20 November 2003

Oy.


      Stephen King has passed off a rant as an acceptance speech. I will allow that many readers enjoy King and so on and so forth: fine and dandy. But there is no way that King -- or those he invoked like a list of injured parties, like Mary Higgins Clark and Tom Clancy-- are really making significant contributions to the world of literature. Many other writers, like Graham Greene and Robert Frost, were able to be both significant literary players and popular writers. Popularity and literary 'significance' are not necessarily exclusive to one another. But when you stack King (or any of his fellow slighted-ones) up against the likes of Updike, Miller or Philip Roth, he just doesn't rate. Personally, I dislike King's prose and his stories, but setting that aside (assuming those things could be matters of taste), we have to ask if King's novels really do anything of significance in terms of understanding the possibilities of the literary form. I can't see that he really adds anything new, or provides a new perspective on things old and familiar. He writes mostly horror-versions of what Greene used to call 'entertainments,' allowing perhaps that more ambitious projects like The Stand (a staggering misery of a book) are really pretty dull versions of older stories. Who knows, maybe King will write something of more genuine significance. At this point, though, I see nothing in his work to warrant such an award, or to warrant an argument for his long-term significance in the literary canon.

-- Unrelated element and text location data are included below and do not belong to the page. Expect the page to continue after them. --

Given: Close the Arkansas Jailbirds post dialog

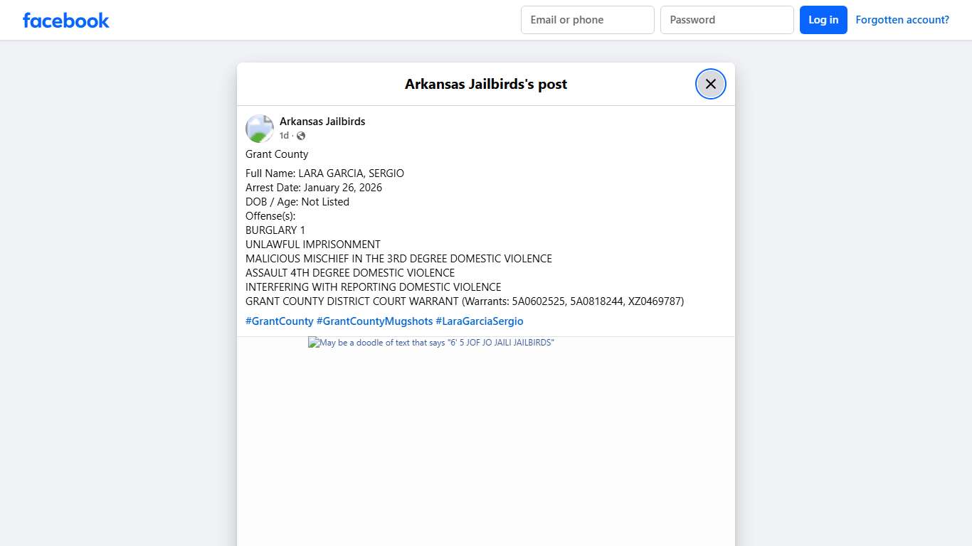Looking at the screenshot, I should point(710,84).
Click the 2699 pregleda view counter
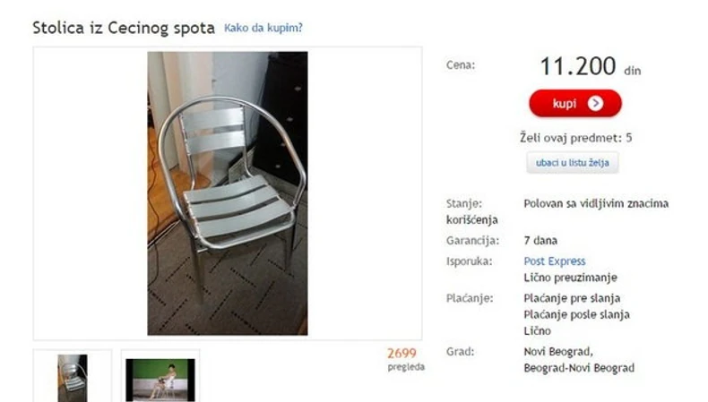 point(405,359)
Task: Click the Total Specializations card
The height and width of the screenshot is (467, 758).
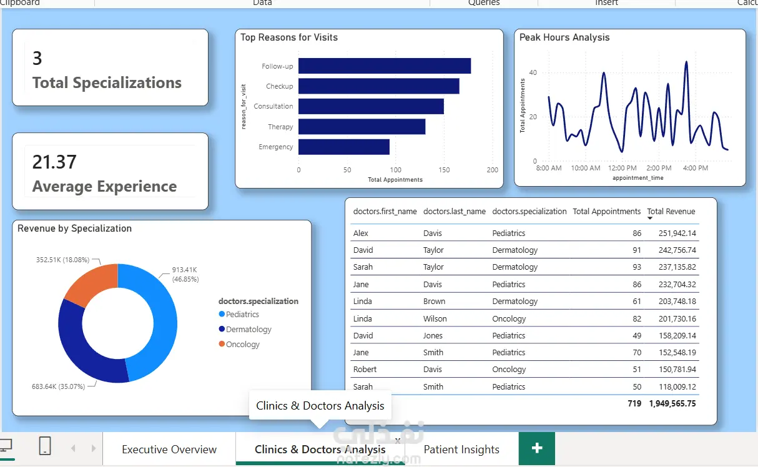Action: (x=111, y=67)
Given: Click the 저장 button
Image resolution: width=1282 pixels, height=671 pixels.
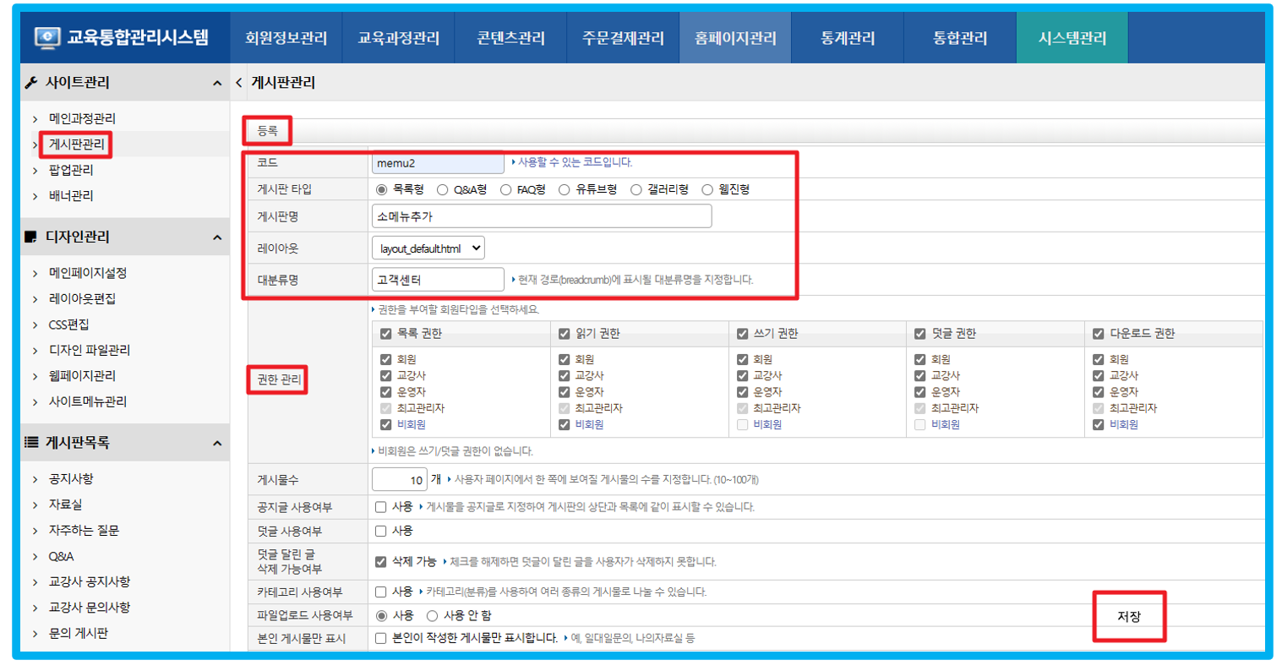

      I don't want to get into the sticky question of 'what is literature,' a question that seems less and less valuable the more people insist on raising it. It does strike me as interesting that the claims of 'ignoring the popular' is the whinge-like argument of the mediocre. Is King worthy of study? Perhaps. Would I let a student of mine, in a course on, oh, contemporary fiction, write a paper on King? Sure, why not. In the end, though, I suspect this hypothetical student would end up writing a paper that was more sociological than literary qua literary. And there's the telling point. He is not a stylist, he is not an innovator, he is not an especially deft creator of literary worlds-- and he, to my admittedly limited reading of him, is never in any way profound. So, while his works may have a kind of immediate appeal to a throng of people, their literary historical significance will be pretty much nil. King's novels are like cheap Chinese food: perhaps momentarily filling (or bloating), but shortly later one feels hungry again, this time for something more substantial. And this blog will make no remark connecting reading King to the excremental final stage of such Chinese food.